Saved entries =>

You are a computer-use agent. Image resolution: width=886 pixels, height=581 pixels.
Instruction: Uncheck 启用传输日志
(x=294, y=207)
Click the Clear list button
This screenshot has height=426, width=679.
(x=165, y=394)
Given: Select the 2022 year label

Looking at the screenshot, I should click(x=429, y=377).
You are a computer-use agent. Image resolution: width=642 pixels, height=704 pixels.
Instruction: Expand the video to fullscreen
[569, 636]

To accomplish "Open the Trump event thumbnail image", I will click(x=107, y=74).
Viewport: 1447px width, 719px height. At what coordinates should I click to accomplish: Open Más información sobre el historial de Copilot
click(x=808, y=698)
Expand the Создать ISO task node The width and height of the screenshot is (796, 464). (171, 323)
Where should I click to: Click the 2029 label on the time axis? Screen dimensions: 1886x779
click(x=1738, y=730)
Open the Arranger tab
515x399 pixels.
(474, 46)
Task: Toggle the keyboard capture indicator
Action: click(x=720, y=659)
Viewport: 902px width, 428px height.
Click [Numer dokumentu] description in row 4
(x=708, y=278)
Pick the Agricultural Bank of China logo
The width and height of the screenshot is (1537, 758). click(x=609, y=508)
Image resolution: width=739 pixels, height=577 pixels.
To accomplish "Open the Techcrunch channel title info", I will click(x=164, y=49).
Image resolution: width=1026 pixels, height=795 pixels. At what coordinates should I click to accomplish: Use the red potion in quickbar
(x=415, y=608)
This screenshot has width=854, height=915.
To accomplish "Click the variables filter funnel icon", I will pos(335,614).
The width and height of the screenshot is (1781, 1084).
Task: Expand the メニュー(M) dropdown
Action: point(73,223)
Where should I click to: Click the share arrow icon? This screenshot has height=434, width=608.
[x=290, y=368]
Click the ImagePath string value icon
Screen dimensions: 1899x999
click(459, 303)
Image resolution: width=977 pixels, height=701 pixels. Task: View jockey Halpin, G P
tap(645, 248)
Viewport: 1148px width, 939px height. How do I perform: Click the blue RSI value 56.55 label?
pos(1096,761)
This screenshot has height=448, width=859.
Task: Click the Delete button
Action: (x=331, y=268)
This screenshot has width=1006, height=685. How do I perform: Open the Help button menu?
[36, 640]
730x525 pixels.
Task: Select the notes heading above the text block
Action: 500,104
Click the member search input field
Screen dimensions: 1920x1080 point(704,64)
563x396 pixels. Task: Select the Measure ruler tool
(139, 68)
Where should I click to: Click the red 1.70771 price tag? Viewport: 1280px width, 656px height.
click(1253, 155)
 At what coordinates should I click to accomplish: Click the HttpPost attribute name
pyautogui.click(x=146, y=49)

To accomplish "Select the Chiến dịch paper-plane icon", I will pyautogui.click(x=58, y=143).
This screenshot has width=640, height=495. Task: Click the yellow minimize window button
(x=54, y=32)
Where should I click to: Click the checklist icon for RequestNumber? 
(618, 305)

YOUR ASSIGNMENT => Each line above that includes "agent" should be shown.

WORKED SOLUTION =>
You are a computer-use agent. Image resolution: width=886 pixels, height=581 pixels.
You are a computer-use agent. Image resolution: width=642 pixels, height=704 pixels.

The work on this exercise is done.